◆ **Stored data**
===

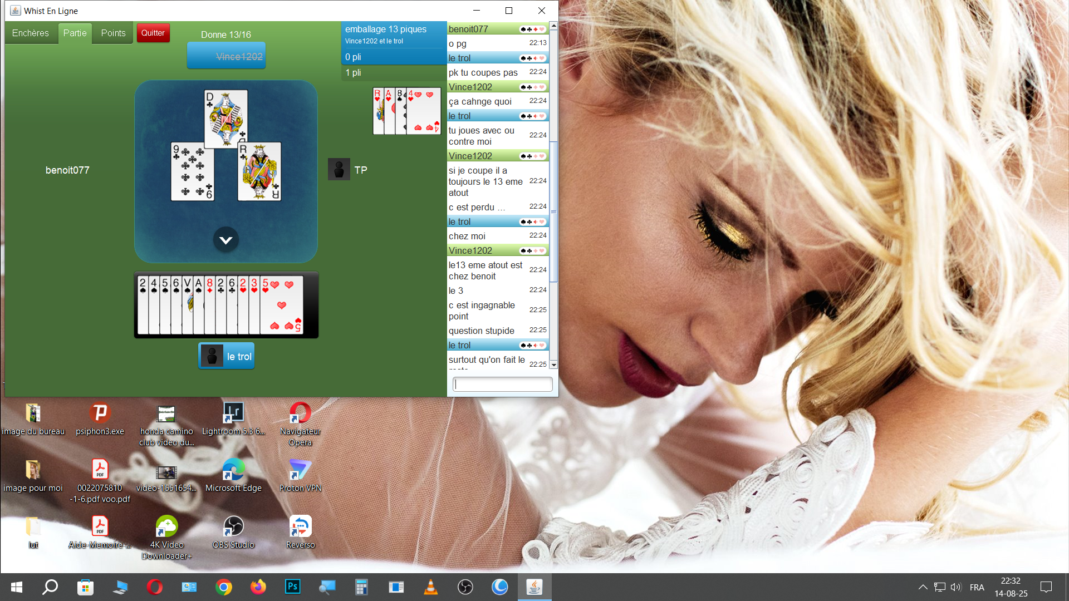Open Photoshop from the taskbar
This screenshot has width=1069, height=601.
pos(292,587)
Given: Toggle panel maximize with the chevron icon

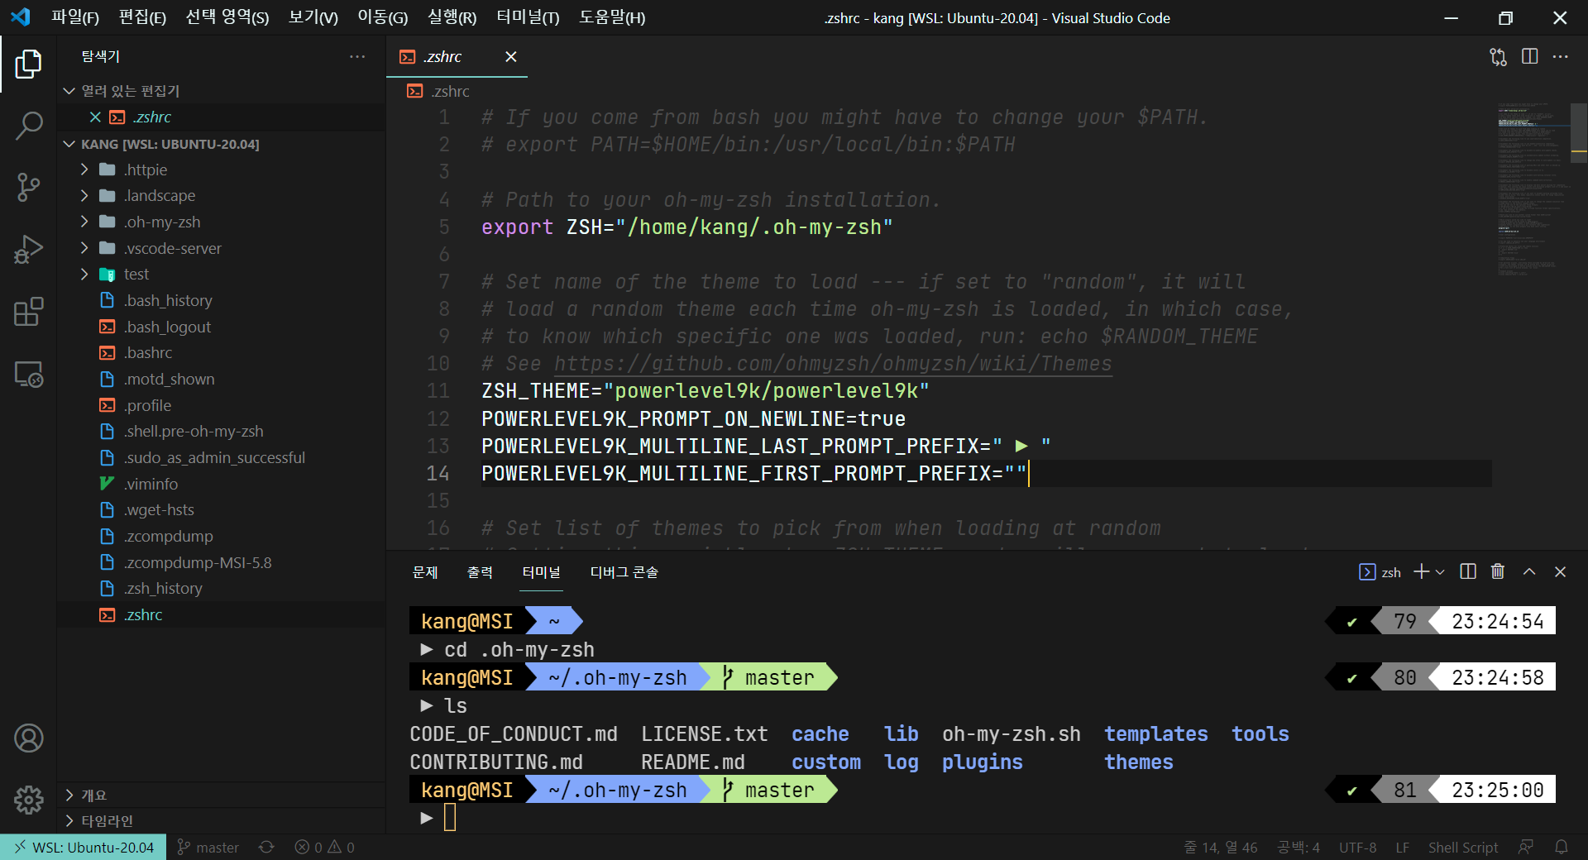Looking at the screenshot, I should click(x=1528, y=571).
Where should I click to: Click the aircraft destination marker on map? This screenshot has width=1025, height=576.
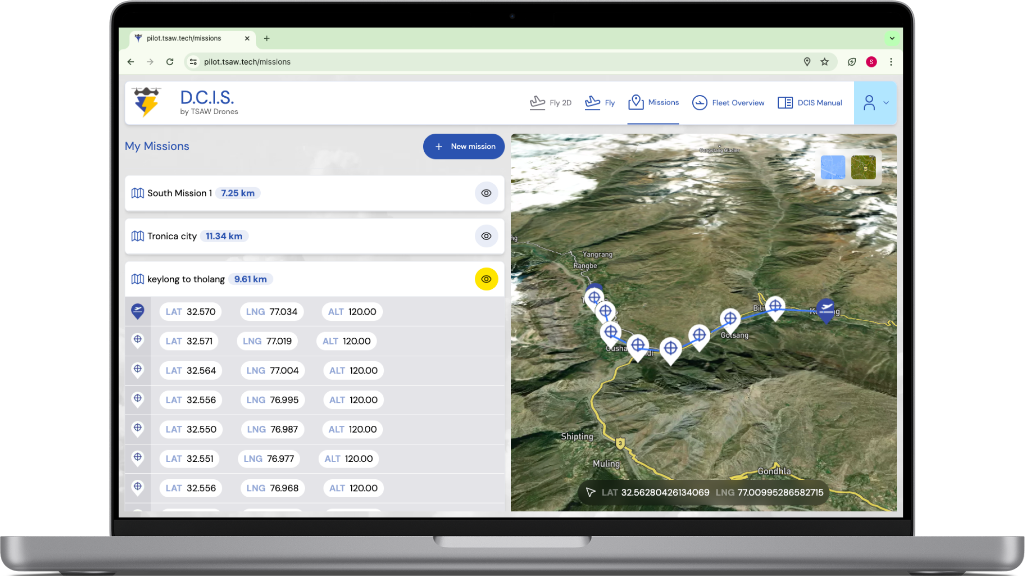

===

◆ **Brief**
Beginning with the line where "Given: Toggle panel" appears, transcribe the records above word for word through their last line, and include no pictures.

◆ **Your solution**
Given: Toggle panel maximize with the chevron icon

Looking at the screenshot, I should click(x=1528, y=571).
Where should I click to: Click the aircraft destination marker on map? This screenshot has width=1025, height=576.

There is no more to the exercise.